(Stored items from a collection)
Content starts
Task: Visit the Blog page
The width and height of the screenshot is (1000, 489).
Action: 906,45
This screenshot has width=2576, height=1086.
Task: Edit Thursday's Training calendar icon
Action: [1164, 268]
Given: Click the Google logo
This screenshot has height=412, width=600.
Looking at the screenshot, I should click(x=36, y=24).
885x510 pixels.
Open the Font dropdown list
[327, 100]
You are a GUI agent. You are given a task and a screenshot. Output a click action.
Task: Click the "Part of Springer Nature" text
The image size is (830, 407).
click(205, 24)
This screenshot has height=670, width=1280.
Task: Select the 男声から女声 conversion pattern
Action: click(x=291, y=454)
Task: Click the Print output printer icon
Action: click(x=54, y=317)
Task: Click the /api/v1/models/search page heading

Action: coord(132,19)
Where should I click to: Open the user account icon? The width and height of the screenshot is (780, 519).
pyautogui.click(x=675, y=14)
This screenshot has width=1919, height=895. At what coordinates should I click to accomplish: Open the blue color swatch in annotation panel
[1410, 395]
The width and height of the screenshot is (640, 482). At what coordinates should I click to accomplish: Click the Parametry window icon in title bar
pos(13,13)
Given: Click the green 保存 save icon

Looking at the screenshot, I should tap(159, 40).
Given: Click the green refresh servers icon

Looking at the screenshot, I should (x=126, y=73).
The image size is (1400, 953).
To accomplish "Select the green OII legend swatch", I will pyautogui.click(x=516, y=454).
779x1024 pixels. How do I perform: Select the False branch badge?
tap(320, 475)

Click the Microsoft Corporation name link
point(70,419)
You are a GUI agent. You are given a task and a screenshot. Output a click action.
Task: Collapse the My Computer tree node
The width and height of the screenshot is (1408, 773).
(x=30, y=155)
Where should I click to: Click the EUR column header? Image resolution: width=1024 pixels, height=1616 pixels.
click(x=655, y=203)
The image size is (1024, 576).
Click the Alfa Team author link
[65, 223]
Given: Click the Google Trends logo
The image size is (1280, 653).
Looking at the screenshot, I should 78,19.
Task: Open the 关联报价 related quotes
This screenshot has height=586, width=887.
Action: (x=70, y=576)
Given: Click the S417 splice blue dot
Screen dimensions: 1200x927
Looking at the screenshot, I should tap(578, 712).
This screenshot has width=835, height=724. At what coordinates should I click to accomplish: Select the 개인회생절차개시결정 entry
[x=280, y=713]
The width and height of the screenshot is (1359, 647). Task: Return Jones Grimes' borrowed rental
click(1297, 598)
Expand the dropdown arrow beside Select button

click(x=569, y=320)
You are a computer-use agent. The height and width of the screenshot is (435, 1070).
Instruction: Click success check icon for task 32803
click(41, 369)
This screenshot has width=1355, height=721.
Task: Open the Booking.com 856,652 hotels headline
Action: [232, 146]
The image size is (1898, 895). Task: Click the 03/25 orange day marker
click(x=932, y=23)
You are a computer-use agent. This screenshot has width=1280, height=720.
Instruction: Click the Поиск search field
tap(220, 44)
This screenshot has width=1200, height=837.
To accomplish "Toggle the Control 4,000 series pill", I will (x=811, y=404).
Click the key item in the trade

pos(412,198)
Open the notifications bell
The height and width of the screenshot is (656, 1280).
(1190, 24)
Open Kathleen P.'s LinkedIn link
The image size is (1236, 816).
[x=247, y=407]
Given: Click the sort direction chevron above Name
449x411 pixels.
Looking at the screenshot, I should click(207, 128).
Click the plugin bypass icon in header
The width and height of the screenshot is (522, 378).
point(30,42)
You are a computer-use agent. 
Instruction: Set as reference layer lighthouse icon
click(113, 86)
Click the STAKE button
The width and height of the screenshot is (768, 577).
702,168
Content ends
### What you will do:
Each record should be transcribed exactly as it was written.

### Solution:
Task: Visit the Blog page
The width and height of the screenshot is (1000, 489).
Action: 906,45
This screenshot has width=2576, height=1086.
Task: Edit Thursday's Training calendar icon
Action: [1164, 268]
Given: Click the Google logo
This screenshot has height=412, width=600.
Looking at the screenshot, I should click(x=36, y=24).
885x510 pixels.
Open the Font dropdown list
[327, 100]
You are a GUI agent. You are given a task and a screenshot. Output a click action.
Task: Click the "Part of Springer Nature" text
The image size is (830, 407).
click(205, 24)
This screenshot has height=670, width=1280.
Task: Select the 男声から女声 conversion pattern
Action: click(x=291, y=454)
Task: Click the Print output printer icon
Action: click(x=54, y=317)
Task: Click the /api/v1/models/search page heading

Action: coord(132,19)
Where should I click to: Open the user account icon? The width and height of the screenshot is (780, 519).
pyautogui.click(x=675, y=14)
This screenshot has width=1919, height=895. At what coordinates should I click to accomplish: Open the blue color swatch in annotation panel
[1410, 395]
The width and height of the screenshot is (640, 482). At what coordinates should I click to accomplish: Click the Parametry window icon in title bar
pos(13,13)
Given: Click the green 保存 save icon

Looking at the screenshot, I should tap(159, 40).
Given: Click the green refresh servers icon

Looking at the screenshot, I should (x=126, y=73).
The image size is (1400, 953).
To accomplish "Select the green OII legend swatch", I will pyautogui.click(x=516, y=454).
779x1024 pixels. How do I perform: Select the False branch badge?
tap(320, 475)

Click the Microsoft Corporation name link
point(70,419)
You are a GUI agent. You are given a task and a screenshot. Output a click action.
Task: Collapse the My Computer tree node
The width and height of the screenshot is (1408, 773).
(x=30, y=155)
Where should I click to: Click the EUR column header? Image resolution: width=1024 pixels, height=1616 pixels.
click(x=655, y=203)
The image size is (1024, 576).
Click the Alfa Team author link
[65, 223]
Given: Click the Google Trends logo
The image size is (1280, 653).
Looking at the screenshot, I should 78,19.
Task: Open the 关联报价 related quotes
This screenshot has height=586, width=887.
Action: (x=70, y=576)
Given: Click the S417 splice blue dot
Screen dimensions: 1200x927
Looking at the screenshot, I should tap(578, 712).
This screenshot has width=835, height=724. At what coordinates should I click to accomplish: Select the 개인회생절차개시결정 entry
[x=280, y=713]
The width and height of the screenshot is (1359, 647). Task: Return Jones Grimes' borrowed rental
click(1297, 598)
Expand the dropdown arrow beside Select button

click(x=569, y=320)
You are a computer-use agent. The height and width of the screenshot is (435, 1070).
Instruction: Click success check icon for task 32803
click(41, 369)
This screenshot has width=1355, height=721.
Task: Open the Booking.com 856,652 hotels headline
Action: [232, 146]
The image size is (1898, 895). Task: Click the 03/25 orange day marker
click(x=932, y=23)
You are a computer-use agent. This screenshot has width=1280, height=720.
Instruction: Click the Поиск search field
tap(220, 44)
This screenshot has width=1200, height=837.
To accomplish "Toggle the Control 4,000 series pill", I will (x=811, y=404).
Click the key item in the trade

pos(412,198)
Open the notifications bell
The height and width of the screenshot is (656, 1280).
(1190, 24)
Open Kathleen P.'s LinkedIn link
The image size is (1236, 816).
[x=247, y=407]
Given: Click the sort direction chevron above Name
449x411 pixels.
Looking at the screenshot, I should click(207, 128).
Click the plugin bypass icon in header
The width and height of the screenshot is (522, 378).
point(30,42)
You are a computer-use agent. 
Instruction: Set as reference layer lighthouse icon
click(113, 86)
Click the STAKE button
The width and height of the screenshot is (768, 577).
702,168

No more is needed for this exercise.